Затем Элана представила остальных, и обмен дипломатическими любезностями продолжался около часа. Оскайн и Миртаи поговорили немного по-тамульски – Спархоку этот язык показался довольно мелодичным.
– Кажется, мы уже воздали довольно почестей этикету? – наконец осведомился посол. – Культура культуре рознь, но у нас в Тамульской империи три четверти часа – обычное количество времени, которое отводится бессодержательной вежливости.
– Мне тоже сдается, что этого довольно, – ухмыльнулся Стрейджен. – Если сверх меры почитать этикет, он становится назойлив и с каждым разом все чаще норовит сесть вам на голову.
– Хорошо сказано, милорд Стрейджен, – согласился Оскайн. – Причина моего визита весьма проста, друзья мои.
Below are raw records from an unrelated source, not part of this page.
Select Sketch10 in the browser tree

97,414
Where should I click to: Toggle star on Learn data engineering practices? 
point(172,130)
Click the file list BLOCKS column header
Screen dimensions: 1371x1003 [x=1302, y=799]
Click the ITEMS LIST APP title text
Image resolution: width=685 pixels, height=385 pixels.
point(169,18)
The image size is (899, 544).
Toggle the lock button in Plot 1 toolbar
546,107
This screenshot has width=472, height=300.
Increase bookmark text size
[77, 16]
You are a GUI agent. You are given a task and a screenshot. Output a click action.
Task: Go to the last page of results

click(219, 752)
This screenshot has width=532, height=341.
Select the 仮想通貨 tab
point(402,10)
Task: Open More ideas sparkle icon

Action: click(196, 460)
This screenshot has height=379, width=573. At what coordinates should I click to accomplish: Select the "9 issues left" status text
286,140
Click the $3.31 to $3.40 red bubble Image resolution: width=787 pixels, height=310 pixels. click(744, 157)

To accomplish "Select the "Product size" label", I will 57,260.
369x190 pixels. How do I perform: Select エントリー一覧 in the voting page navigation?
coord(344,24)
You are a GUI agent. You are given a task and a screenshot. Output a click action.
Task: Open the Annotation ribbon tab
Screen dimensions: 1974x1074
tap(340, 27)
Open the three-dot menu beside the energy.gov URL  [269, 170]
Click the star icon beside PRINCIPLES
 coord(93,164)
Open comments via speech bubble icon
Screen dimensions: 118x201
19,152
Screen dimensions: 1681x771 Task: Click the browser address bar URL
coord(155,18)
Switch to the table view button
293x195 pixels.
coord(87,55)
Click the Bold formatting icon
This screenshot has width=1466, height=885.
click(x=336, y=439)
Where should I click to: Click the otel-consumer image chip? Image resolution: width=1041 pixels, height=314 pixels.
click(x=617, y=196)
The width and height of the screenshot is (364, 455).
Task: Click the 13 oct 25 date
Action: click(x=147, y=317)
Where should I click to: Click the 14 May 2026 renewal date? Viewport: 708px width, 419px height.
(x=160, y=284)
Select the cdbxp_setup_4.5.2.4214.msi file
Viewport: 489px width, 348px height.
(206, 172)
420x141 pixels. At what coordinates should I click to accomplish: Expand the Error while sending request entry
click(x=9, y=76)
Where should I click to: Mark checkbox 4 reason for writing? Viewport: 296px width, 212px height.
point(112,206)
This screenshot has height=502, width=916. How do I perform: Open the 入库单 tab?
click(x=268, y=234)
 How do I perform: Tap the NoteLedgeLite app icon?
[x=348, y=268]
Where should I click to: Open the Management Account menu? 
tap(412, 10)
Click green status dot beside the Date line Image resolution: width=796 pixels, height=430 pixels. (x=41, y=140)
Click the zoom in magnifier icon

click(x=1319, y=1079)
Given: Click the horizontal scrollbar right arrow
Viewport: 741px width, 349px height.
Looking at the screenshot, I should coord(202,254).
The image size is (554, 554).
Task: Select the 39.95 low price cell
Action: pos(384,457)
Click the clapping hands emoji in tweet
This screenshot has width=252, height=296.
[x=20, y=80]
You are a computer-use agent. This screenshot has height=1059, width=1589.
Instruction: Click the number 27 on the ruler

Я в затруднении… – Он обвел взглядом собравшихся. – Эта пауза предназначается для традиционных восклицаний, пока вы с трудом будете осваиваться с мыслью, что можно отыскать хоть один недостаток в такой остроумной и обаятельной личности, каковой является ваш покорный слуга.
– Пожалуй, он мне нравится, – пробормотал Стрейджен.
– Ничего удивительного, – проворчал Улаф.
– Полноте, ваше превосходительство, – отозвалась Элана, – да отыщется ли на земле человек, который сумел бы найти повод быть недовольным вами? – Цветистые словоизречения посла явно были заразительны.
– Я слегка преувеличил для пущего эффекта, – признался Оскайн. – Затруднение на самом деле не так уж и велико. Дело попросту в том, что его императорское величество направил меня в Чиреллос с мольбой о помощи, и моя обязанность – получить искомое таким образом, чтобы его это не унизило.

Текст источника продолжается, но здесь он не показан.